Drawing Success with Jan Bower: Level I teaches drawing techniques appropriate for teens and adults. I think some middle school students might also enjoy this course and find it very manageable. The course teaches essential drawing skills, working simply with a sketch pencil and a charcoal pencil. While students begin by drawing circles and learning how to hold the pencil correctly, the course progresses from drawing various objects to drawing landscapes, birds, and animals. Students learn how to create accurate, detailed drawings using numerous techniques for realistic effects.

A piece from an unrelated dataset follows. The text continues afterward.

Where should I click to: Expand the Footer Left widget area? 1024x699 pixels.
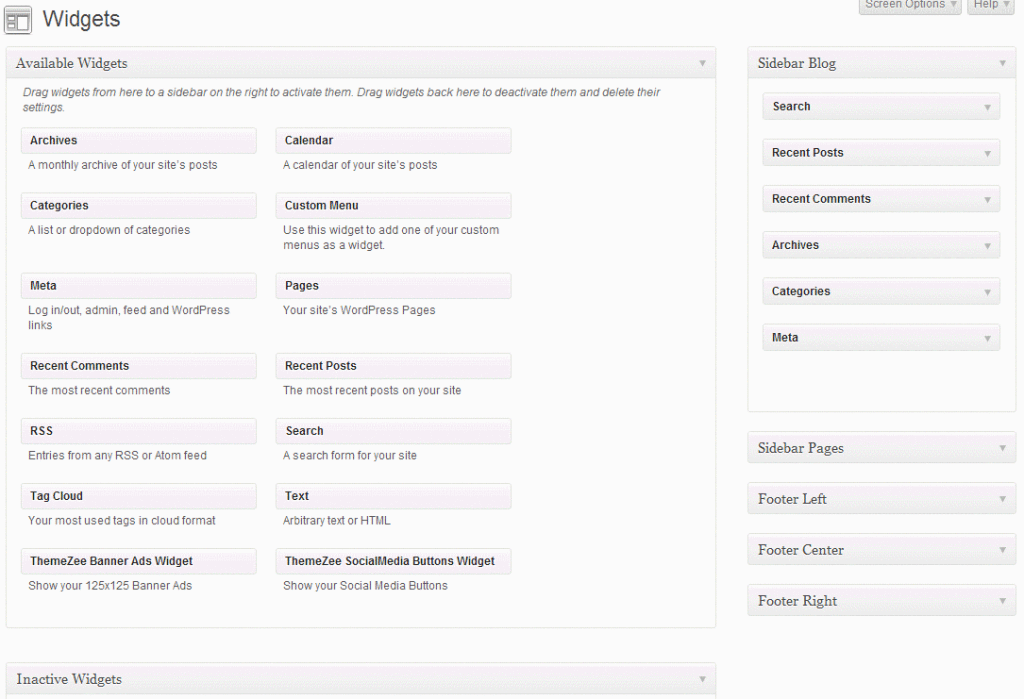(1002, 499)

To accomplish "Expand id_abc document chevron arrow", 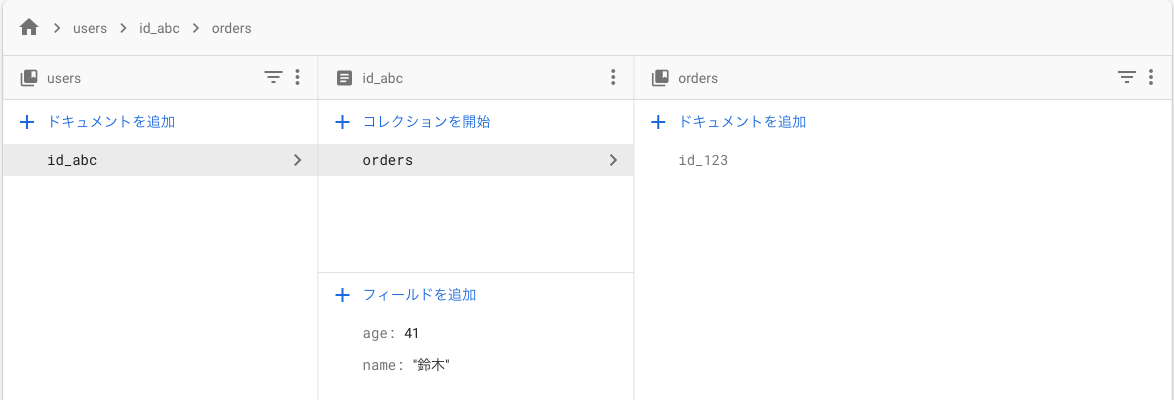I will pyautogui.click(x=297, y=160).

The course includes ten DVDs, a Lesson Book, and a Photo Reference Book, all of which come packaged together in a vinyl case. Supplies needed are minimal compared to some other art courses: a table or working surface with suitable light and elbow space, light-colored backdrop to use for still-life drawing, a directional light, a sketchpad , newsprint or copy paper, a 6B sketch pencil, a charcoal pencil, pencil sharpener, kneaded eraser, an erasing shield, a ruler, paper stumps, and fixative.
Teacher Jan Bower helps students establish proper techniques from the beginning as she demonstrates step-by-step with lots of explanation in the DVD lessons. Videos were filmed with multiple cameras so that students can view Bower’s work from different angles and distances, and the video lessons run from 23 to 56 minutes each. Bower makes the process easy for beginners. She reminds students to pause the video or review whenever they need to. Her calm tone of voice is very reassuring and encouraging. Background music that plays from time to time is a charming, lilting melody.
Bower adds occasional Christian commentary, and scripture verses are included throughout the Lesson Book and on the videos. While Bower's Christian viewpoint is not so visible at the beginning of the course, it becomes more so as the lessons progress.
The Lesson Book briefly summarizes and illustrates the key elements of each lesson, but it essentially repeats what’s on the video. While students are likely to use the Lesson Book as a reference—most likely to look at the sample illustrations—the DVD lessons are the main event. Although it isn’t the primary source of lesson material, the Lesson Book is still essential. Students will use it to study the images, write notes, quickly review the main points of a lesson, answer chapter review questions, and look up words in the glossary.
Students begin by drawing spheres and continue with other three-dimensional objects—cylinders, cubes, and cones—in the second lesson because the goal is to learn to draw things as they really appear from the very beginning. Students then use approximations of the four basic shapes as they draw real items such as a perfume bottle, a teddy bear, and an oil lamp. Lessons gradually add techniques. Bower uses an interesting strategy of having students begin a drawing by applying only techniques learned thus far, then revisiting the same drawing using additional techniques to gradually complete the drawing. For example, students begin drawing a jewelry box in the second lesson. They revisit the jewelry box for further work in lesson four and complete it in lesson nine. This same learning strategy is applied to a number of drawing projects, especially early in the course. By the end of the course, students are drawing animals and landscapes.
The lessons systematically develop skills, continually building upon skills previously taught, even when the subject matter changes. Students practice new techniques as they first work on newsprint then repeat the exercise in their sketchbook when they are confident of what they are doing.
Students will sometimes be directed to set up their own still life object or group of objects for an exercise, but the Photo Reference Book has high-resolution images that students can use instead. The Photo Reference Book also has images that will be used on their own for some lessons.
There are 36 lessons in the courses, and lessons are grouped into an introduction and eight chapters. Each chapter has from two to eight lessons, but many lessons have multiple parts. Younger students might tackle only one part of a lesson on a single day, while older students might work through more than one part of a lesson. Most chapters conclude with a review page of questions for students to answer. It is difficult to predict how long it might take to complete the course. I expect that teens and adults will easily be able to complete it in one year or less, but if you try it with younger students you might take longer.
The course can be used independently by self-directed students, while others might study under the direction of a parent or as part of a group class. Since Bower, does the teaching, a parent or class facilitator can learn right along with the students.
I really like the way this course builds skills sequentially. Students should really learn how to produce very skillful and impressive artwork as they progress through the lessons. By teaching incrementally, Bower makes it possible for every student to be successful, even adults who think they have no drawing talent.